**ACTIVITY 1**
Answer these questions using the review of the play "Significant Other" below.
(a) In which theater is the play located?
(b) Which actress plays Laura?
(c) Whom does each bride try to set Jordan up with?
**ACTIVITY 2**
Continue the review of the play "Significant Other" below, starting after its final paragraph.

**PASSAGE TO READ**
####
So far this certainly hasn’t been a dramatic year for plays on Broadway, but thankfully a new batch has begun to open or start previews. One of these shows, “Significant Other,” by Joshua Harmon and directed by Trip Cullman (located at the Booth Theatre) provides some new hope that this season can still surprise us and have some good plays, too. While the musicals all may have some mass spectacle or celebrity to draw in the audiences, plays have a much harder job; especially small plays like “Significant Other” made up of a mostly unknown cast. So before anything starts this play had a lot of work to do just to get audiences, and once the audiences arrive they have a lot to prove. After all, they have to make this ticket worthwhile; any given audience member could have been seeing “Sunset Boulevard,” after all.
The play starts Gideon Glick as Jordan the single gay friend (pun intended) to Kiki (as Goldberg, Broadway debut), Vanessa (Rebecaa Naomi Jones, “American Idiot”), and Laura (Lindsay Mendez, “Wicked”). Throughout the show Jordan must sit patiently and politely as Kiki, then Vanessa, then Laura all find a man, have a bachelorette party and then having a wedding. Throughout it all, Jordan is the gay best friend; he’s there but he is also an outsider. He knows he isn’t really part of all this wedding stuff. While all three girls get to be bridesmaids for each other, Jordan just gets to watch. While each gets to bring their latest boyfriend, fiance, or husband to the weddings, Jordan isn’t even allowed a plus one.
This play may seem familiar, like a Katherine Heigl romantic comedy musing on “always a bridesmaid never a bride.” But this play is so much more than that, it is a deep exploration of the gay male experience, the loneliness, and the feeling of exclusion within the heteronormative world. Weddings, of course, can be such a painful reminder that the world was made for straight people. Although same-sex marriage is legal now it’s still impossible to ignore the fact that the entire sacrament and ceremony was designed by and for heterosexual people. Even in the age of gay weddings, Jordan isn’t allowed to be a bridesmaid. Even in 2017, each bride tries to set up Jordan with the one other gay guy invited to the wedding. Even now, most straight people seem oblivious about what it’s like to live the world as a queer person.
The play also provides a lot of nuance on the gay experience outside of weddings, like in social settings or at the office. Often Jordan finds himself to be one of the only gay people, lacking people who can really empathize with what he is feeling. His female friends can never understand his depression, anxiety, paranoia, and desperation about finding a boyfriend, his obsession over a crush, or his fear about losing his friends to their future husbands. They simply don’t get it. They can’t get it.
####
**RECORDED INFORMATION**
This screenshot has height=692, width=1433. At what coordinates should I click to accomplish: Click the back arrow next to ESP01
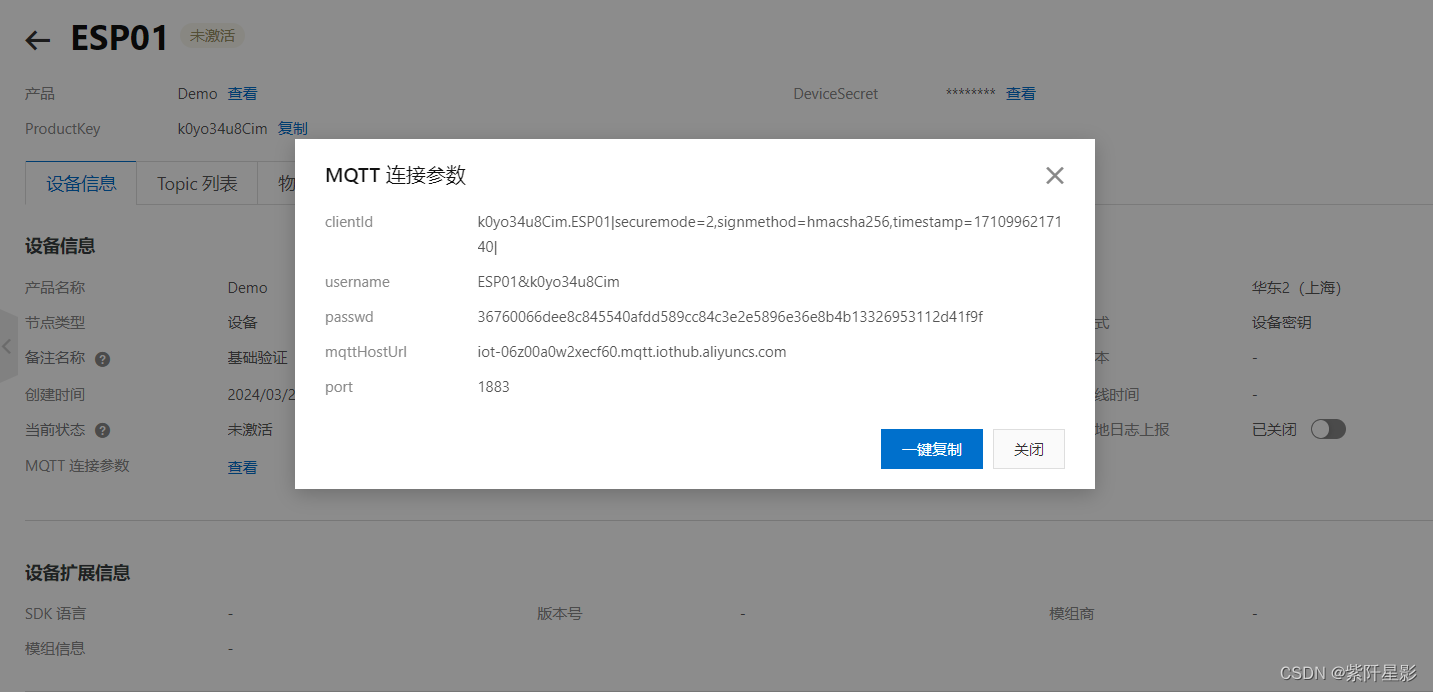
####
**EXPECTED OUTPUT 1**
(a) The Booth Theatre.
(b) Lindsay Mendez.
(c) The one other gay guy invited to the wedding.

**EXPECTED OUTPUT 2**
Though Jordan patiently accepts his sidekick role in the never-ending process of weddings his female friends go through, by the end of the show he snaps. At his third (and best) friend’s bachelorette party, he gets emotional and decides to leave. When Laura confronts him, he yells at her, giving her a whole lecture on how demanding and unfair it is to expect him to pay for gifts, plan parties, fly out to the wedding, smile, not be in the wedding, not bring a plus one, and dance alone. He finally snaps and rants about the gay experience, trying to make her understand what he is going through. In response, she angrily points out that this is her wedding and her moment and Jordan needs to be supportive and not make it about him. Even after he fully explained his struggles as a gay man, she still doesn’t get it.
Overall the acting was not the best performances and the whole cast certainly could use a little more experience. The same can be said of the playwright, who managed to the right a very important, hilarious, and touching play but could use some help when it comes to dialogue, structure, and characterization. The sets by Mark Wendland, costumes by Kaye Voyce, Lighting by Japhy Weideman, and Sound by Daniel Kluger were all extremely beautifully done, perfectly allowing each scene to bleed into the next.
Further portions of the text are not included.